Em 2011, um caso ocorrido em Formosa (GO) ganhou repercussão em todo o país. Após sofrer sucessivos furtos, um morador instalou uma armadilha capaz de disparar contra quem invadisse sua residência. Quando um invasor entrou no imóvel, acabou morrendo.
O episódio reacendeu um debate jurídico que permanece atual: até que ponto uma pessoa pode utilizar mecanismos para proteger sua propriedade sem ultrapassar os limites estabelecidos pela lei?

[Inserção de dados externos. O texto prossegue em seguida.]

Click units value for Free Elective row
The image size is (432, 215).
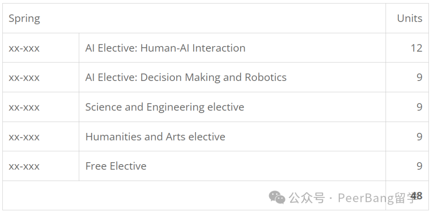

No Direito Penal, existem os chamados ofendículos, mecanismos destinados a dificultar ou impedir invasões a imóveis. Cercas elétricas, cacos de vidro sobre muros e outros dispositivos de proteção podem ser considerados lícitos quando empregados de forma proporcional e com finalidade exclusivamente defensiva.
O problema surge quando esses mecanismos deixam de exercer uma função de proteção e passam a representar um risco indiscriminado à vida ou à integridade física das pessoas. Uma armadilha automática, por exemplo, não distingue um criminoso de um vizinho, um socorrista ou até mesmo um familiar. Por isso, a análise jurídica desses casos exige muito mais do que a simples constatação do resultado produzido.

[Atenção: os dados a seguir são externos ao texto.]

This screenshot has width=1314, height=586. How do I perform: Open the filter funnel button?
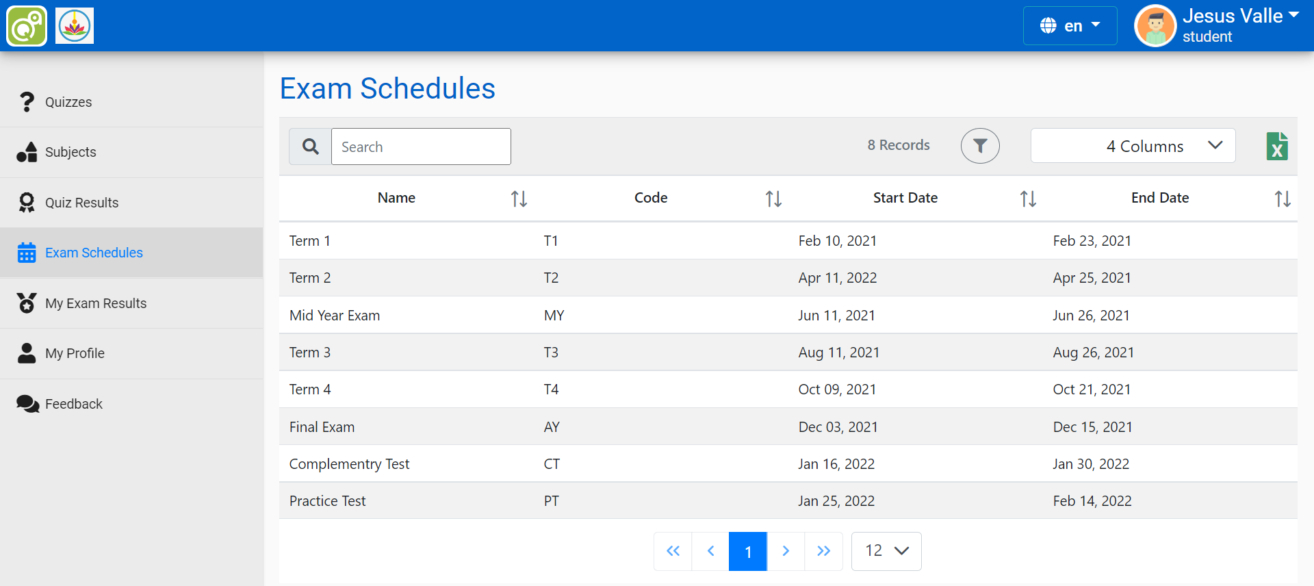click(980, 146)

Cada situação deve ser examinada individualmente. É preciso avaliar diversos aspectos, como a intenção do proprietário, a previsibilidade do resultado, a proporcionalidade do meio empregado, a existência de dolo ou culpa e a eventual incidência de institutos como a legítima defesa ou a inexigibilidade de conduta diversa.

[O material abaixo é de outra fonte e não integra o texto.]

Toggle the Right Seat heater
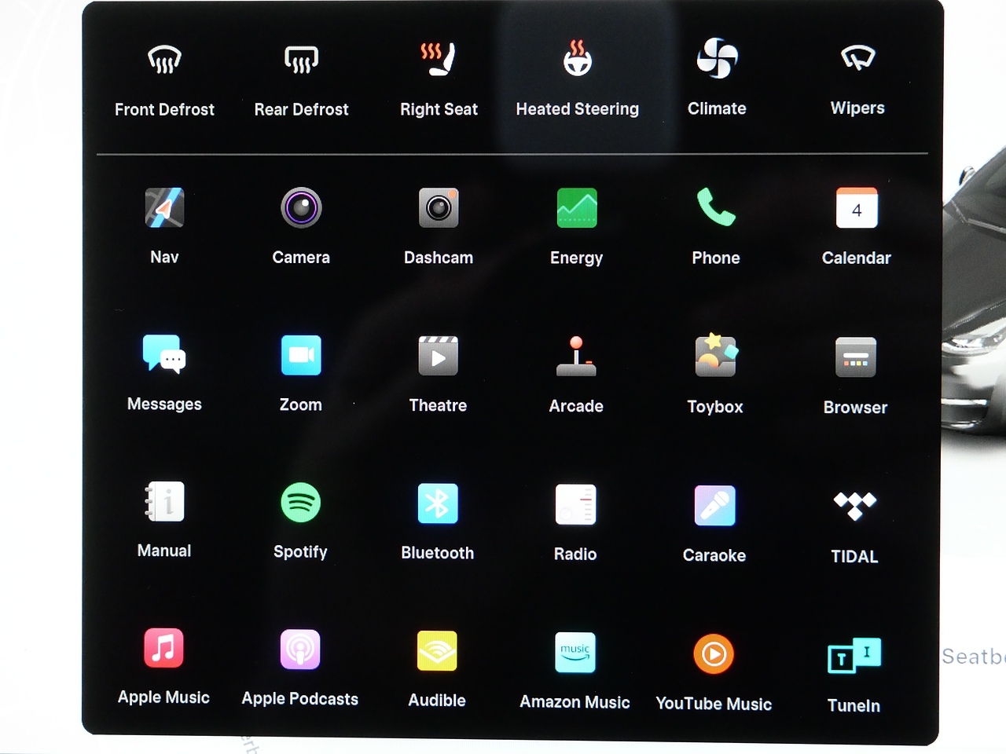 point(439,60)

Essa é justamente a importância da atuação de um advogado criminalista. Casos envolvendo proteção patrimonial e resultado lesivo costumam apresentar elevada complexidade jurídica e demandam uma análise técnica minuciosa dos fatos e das provas. Soluções simplistas raramente são compatíveis com a realidade dos processos criminais.
O debate também evidencia um tema recorrente no Direito Penal: a necessidade de equilibrar dois bens jurídicos igualmente relevantes: o direito de propriedade e a proteção da vida. Encontrar esse ponto de equilíbrio é uma tarefa que exige a aplicação criteriosa da legislação vigente e da jurisprudência, sempre considerando as particularidades de cada caso.
Independentemente das discussões sobre eventuais mudanças legislativas, uma conclusão permanece inalterada: quem enfrenta uma investigação ou um processo envolvendo o uso de mecanismos de defesa patrimonial precisa de orientação jurídica especializada desde os primeiros momentos. É essa atuação técnica que garante a correta interpretação da lei, a preservação dos direitos do investigado e a adequada apreciação das circunstâncias concretas pelo Poder Judiciário.